Introduction

In this example, we illustrate the use of the BMGM package to infer conditional independence relationships among mixed-type variables using data from the NHANES study. Our model can handle continuous, binary, and count variables, and allows for missing values using a data augmentation strategy.

Load required packages

library(BMGM)
library(NHANES)
#> Warning: package 'NHANES' was built under R version 4.4.3
library(dplyr)
#> 
#> Attaching package: 'dplyr'
#> The following objects are masked from 'package:stats':
#> 
#>     filter, lag
#> The following objects are masked from 'package:base':
#> 
#>     intersect, setdiff, setequal, union
library(qgraph)

Data Preparation

We select six variables from the NHANES dataset that are common in health studies:

  • Age: Continuous variable (in years)
  • Gender: Categorical variable (1 = male, 2 = female)
  • SleepHrsNight: Discrete variable (typical sleep per night)
  • BPSysAve: Continuous variable (average systolic blood pressure)
  • BMI: Continuous variable (Body Mass Index)
  • Diabetes: Categorical variable (1 = no, 2 = yes)

We filter rows with at most 2 missing values to allow for imputation during inference.

set.seed(123)

data <- NHANES %>%
  select(Age, Gender, SleepHrsNight, BPSysAve, BMI, Diabetes) %>%
  filter(rowSums(is.na(.)) <= 2, Age > 18) %>%
  mutate(
    Gender = ifelse(Gender == "female", 2,
             ifelse(Gender == "male", 1, NA)),
    Diabetes = ifelse(Diabetes == "Yes", 2,
               ifelse(Diabetes == "No", 1, NA))
  ) %>%
  slice_sample(n = 300) %>%
  as.matrix()

Define the variable types:

type <- c("c", "m", "d", "c", "c", "m")
var_names <- c("Age", "Gender", "Sleep", "BP_sys", "BMI", "Diabetes")

Fit the Model

We run the Bayesian mixed graphical model with default priors and 2,000 burn-in and sampling iterations. You can increase this number for more stable results.

fit <- bmgm(data, type = type, nburn = 2000, nsample = 2000, seed = 123)

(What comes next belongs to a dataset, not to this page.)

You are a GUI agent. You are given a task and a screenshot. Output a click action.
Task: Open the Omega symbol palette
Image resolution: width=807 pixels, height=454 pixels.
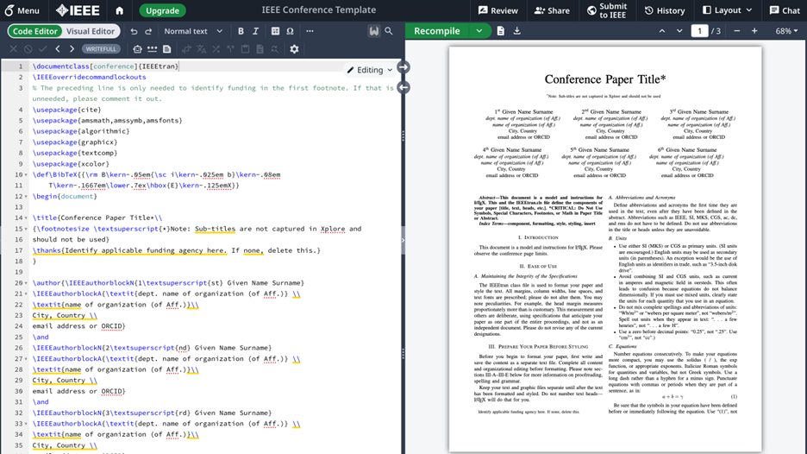point(290,31)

Visualize the Inferred Graph

We use the qgraph package to visualize the graph. Edge width corresponds to the strength of the relationship, and edge color indicates direction:

  • Green = positive interaction
  • Red = negative interaction
qgraph(
  fit$adj_Beta,
  labels = var_names,
  edge.color = ifelse(fit$adj_Beta > 0, "darkgreen", "firebrick"),
  edge.width = abs(fit$adj_Beta)*2,
  layout = "spring",
  vsize = 6
)

Interpretation

  • Age ↔︎ BP_sys (Systolic Blood Pressure) A positive conditional relationship (0.71) reflects the expected pattern: as age increases, systolic blood pressure tends to increase, consistent with physiological changes over time.

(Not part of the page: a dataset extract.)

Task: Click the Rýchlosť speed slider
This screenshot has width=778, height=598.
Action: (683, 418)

  • Age ↔︎ Diabetes A positive edge (0.34) suggests that age is positively associated with diabetes, even after adjusting for BMI and other variables.

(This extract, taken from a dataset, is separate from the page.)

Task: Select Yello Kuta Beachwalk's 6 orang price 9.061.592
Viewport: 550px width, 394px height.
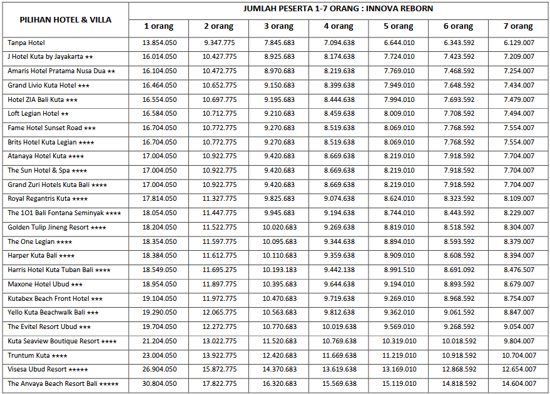Action: (x=459, y=313)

  • BMI ↔︎ Diabetes A positive edge (0.20) indicates that BMI is conditionally associated with the presence of diabetes. This supports the well-established clinical link between higher body mass index and type 2 diabetes.

  • Sleep ↔︎ BMI A weak negative edge (-0.23) implies a minor inverse relationship between BMI and sleep duration. While small, this may hint at patterns where higher BMI is associated with slightly lower average sleep time.

  • Gender Gender remains conditionally independent of the rest of the variables, as it is disconnected in the estimated graph.

This model accounts for missing data via MCMC-based imputation and uses a spike-and-slab prior to identify sparse graphs, allowing meaningful discovery of variable interactions. Gender and Diabetes are treated as categorical variables (type "m") rather than count data, reflecting their true nature as binary categories.

Summary

This vignette demonstrates how to use the BMGM package to analyze real-world health data involving mixed variable types. The method flexibly models continuous, binary, and count variables, and is robust to small amounts of missing data. Future work may extend this example to include zero-inflated variables or longitudinal data.